I first searched for Alma’s grave in Mount Allen cemetery four years ago, after my visit with Janet. The gray slab, near the shadow of an overgrown shrub, read: Baby Alma – Age 17. (Note: This age conflicts with Ada Schwaller’s quote from The Hays Daily News.)

On that day, it never entered my mind that I would ever experience life during a pandemic. I believed that our modern medical advances had made pandemics obsolete. Hollow-eyed, face-masked people walking the streets were a dark segment of history, not something I would likely see in my lifetime.

An article in the Oct. 3, 1918, Hays Free Press comes to my mind when I hear of protests or dismissals of the facts of our current pandemic. That article enthusiastically encouraged Hays City residents to attend the Golden Belt Fair. It read: “The facts of the case don’t justify the wild accusations made. The evidence we see is that it is just the old fashioned grippe.” Days later, the second wave hit Hays City and the nation, leaving funeral notices piling up and coffins in short supply.

Hays Free Press, Oct. 10, carried an apology about the thinness of the paper, due, it said, to staff members suffering from the flu. In that edition, also, a plea went out for residents to donate pillows and pillowcases for the new emergency hospital located at city hall. That makeshift hospital operated for 11 days, serving 25 patients.

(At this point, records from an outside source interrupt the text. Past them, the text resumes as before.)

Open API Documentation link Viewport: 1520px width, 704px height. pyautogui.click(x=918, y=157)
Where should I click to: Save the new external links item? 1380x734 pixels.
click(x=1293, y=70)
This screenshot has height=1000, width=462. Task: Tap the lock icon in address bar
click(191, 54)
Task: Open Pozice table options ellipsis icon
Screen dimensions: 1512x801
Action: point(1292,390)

Schools were out of session that October, leaving bored kids to engage in shenanigans, such as stealing a brass bell from the fairgrounds. Public health officials warned folks not to spit on the sidewalks. There was no food sold in restaurants, and churches and theaters were closed to the public.

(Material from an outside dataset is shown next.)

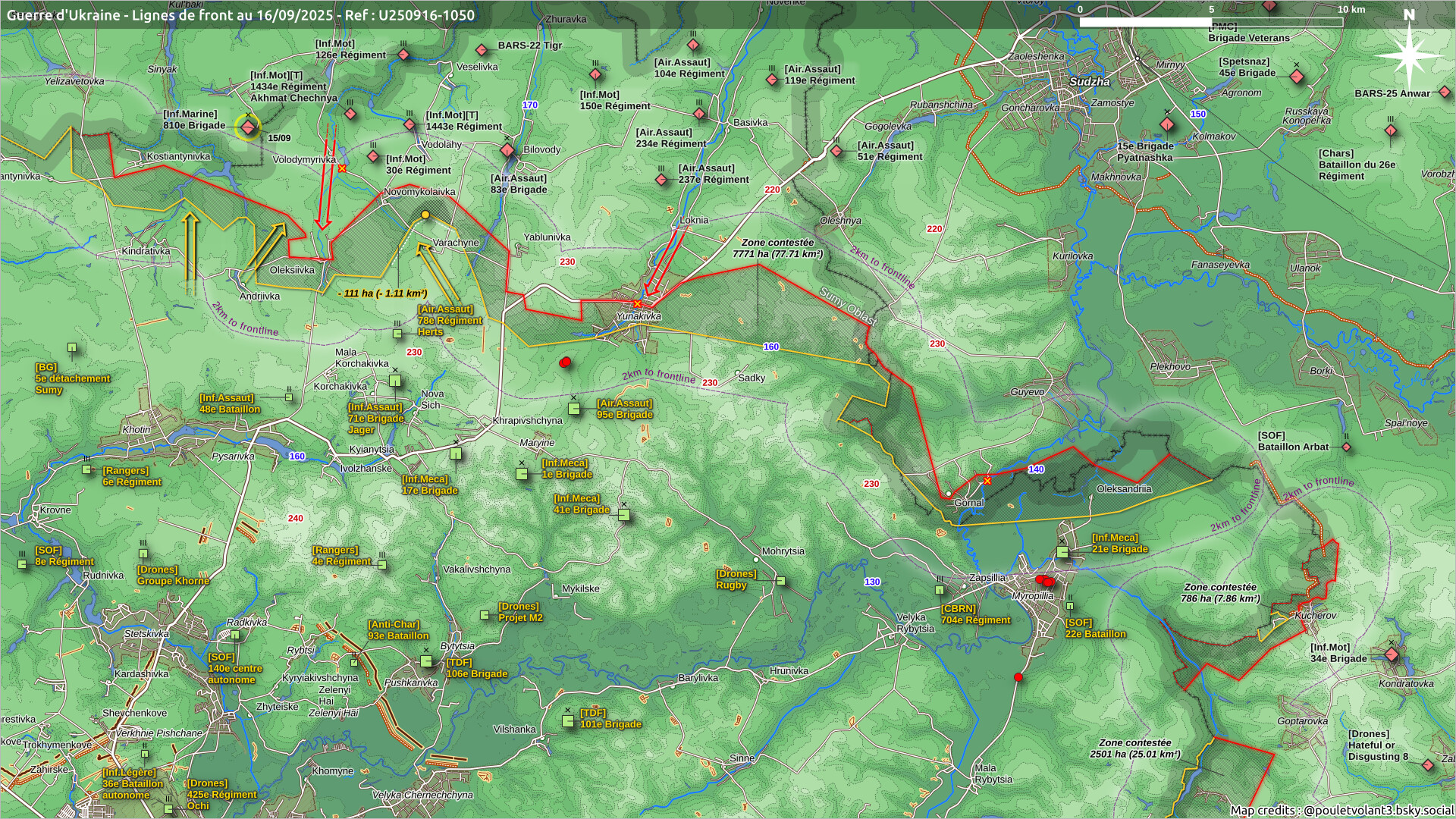
Task: Click the 106e Brigade TDF unit square
Action: [x=426, y=662]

On Oct. 17, the Hays Free Press issued a retraction:

 “It wasn’t an ordinary grippe. Doctors in Ellis and Rush County are taxed to the limit of endurance. (The Spanish Flu is) one of the heaviest blows Ellis County has ever had to bear.”

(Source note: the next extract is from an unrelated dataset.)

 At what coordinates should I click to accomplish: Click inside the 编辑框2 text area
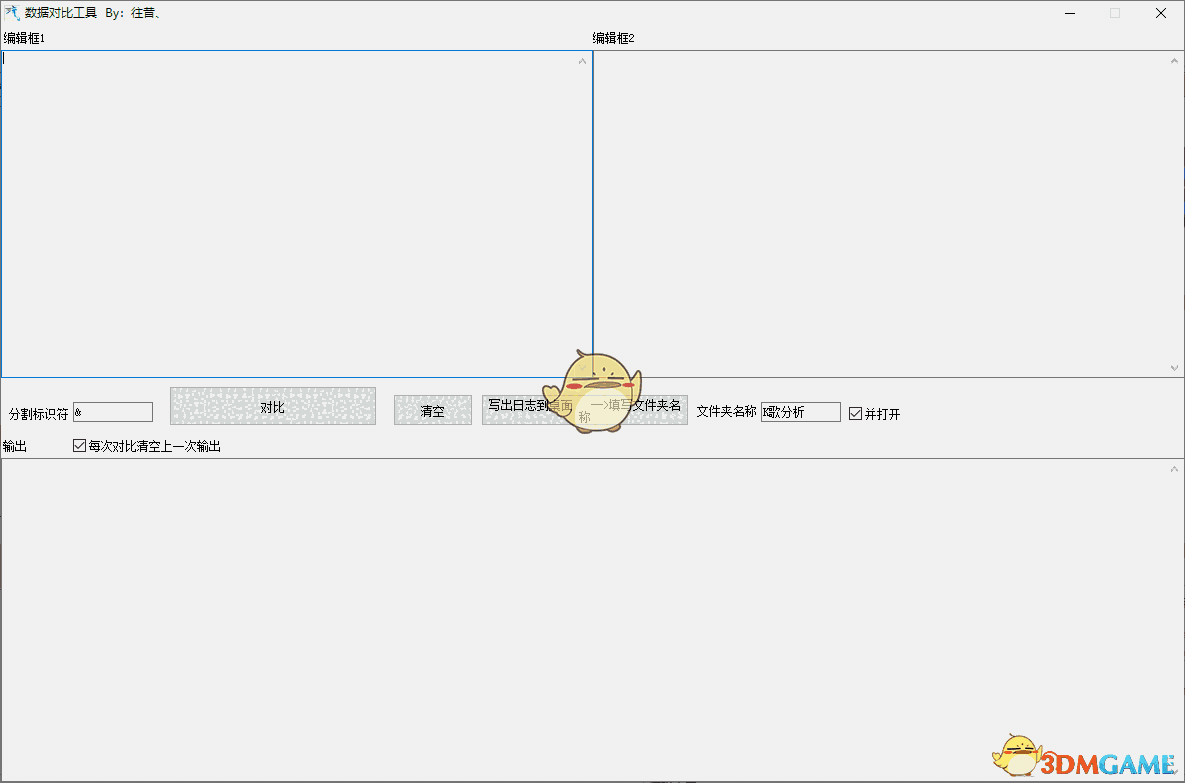click(x=880, y=200)
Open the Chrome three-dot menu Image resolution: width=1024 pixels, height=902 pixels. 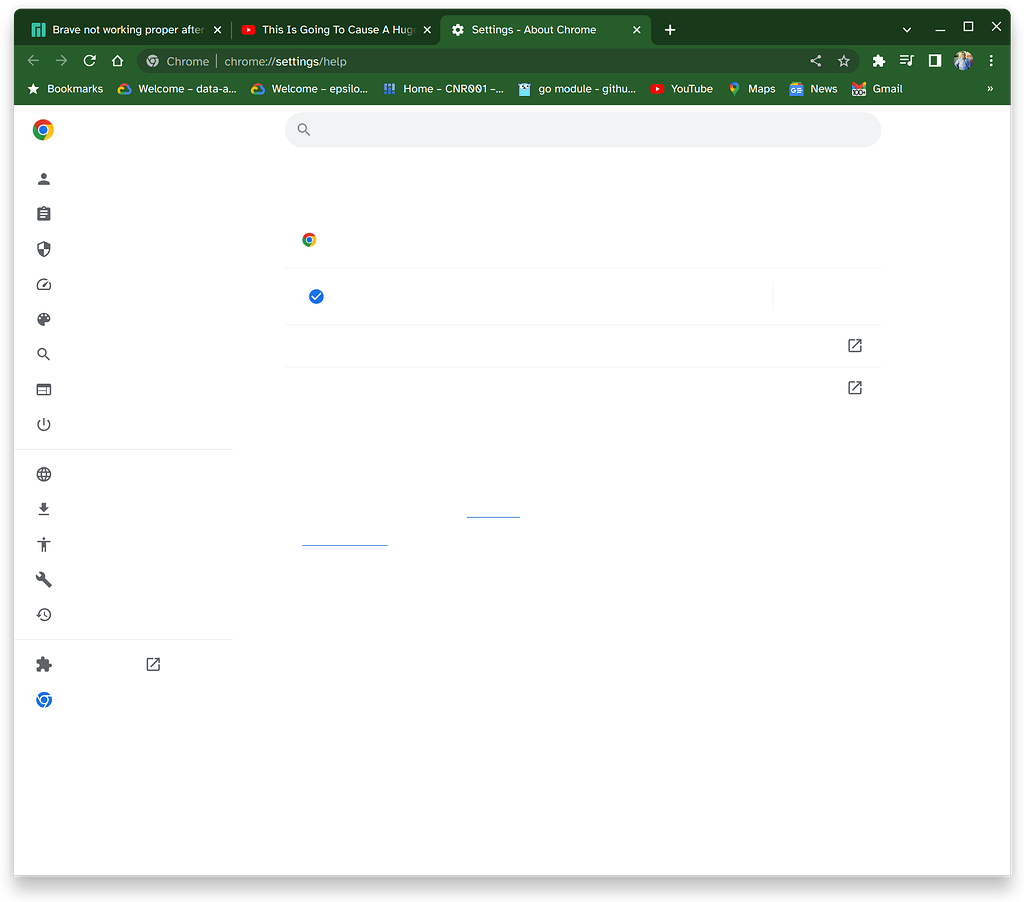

The Topeka State Journal, Oct. 8, 1918, claimed that Ellis County had suffered the worst outbreak in the state during the prior week: 500 of the state’s 1,176 cases. It is likely that the Golden Belt Fair played a role in the county’s outbreak.

A casualty of the pandemic, Alma was in the wrong place at the wrong time. No blaze of glory, just victim of a resolute virus that spiked into her lungs and turned her body against itself.

The current pandemic is a numbers and charts game, standing at nearly 100,000 U.S. deaths. I envision the public outcry if 100,000 Americans died in terrorist attacks or wars during a two-month period. We would extol the virtues of the “heroes” who gave their lives for God and country. Instead, we now look at the lives lost as statistics, and argue amongst ourselves about the accuracy of all reported death counts.

Alma wasn’t just a number, not just one of 675,000 U.S. deaths stemming from the 1918 influenza pandemic. She once walked the banks of Big Creek and provided entertainment for our ancestors on a festive, cool October evening more than a century ago. Not only that, according to legend, she was an epic cusser.

I searched for Alma again recently. The overgrown shrub, now cut down, is no longer a signpost, making her grave more difficult to find. I eventually spotted the site, though, appropriately socially distanced from the other tombstones, tiny gray slab leaning slightly to the north. Waiting for her Memorial Day flowers. Waiting to be remembered.

Dawne Leiker is a virtual advisor in the Department of Informatics at Fort Hays State University.

2 Replies to “Baby Alma and the Spanish Flu”

  1. Thanks Dawne for such an incredible step back into the past but at the same time making the comparison to the pandemic of today. Your detailed research brings this story to life. Also a great tribute to the Stramel family for keeping this a living history.

    1. Thanks, Mike – The story of Baby Alma has always interested me. I enjoyed doing the research, and loved hearing the stories from the Stramels.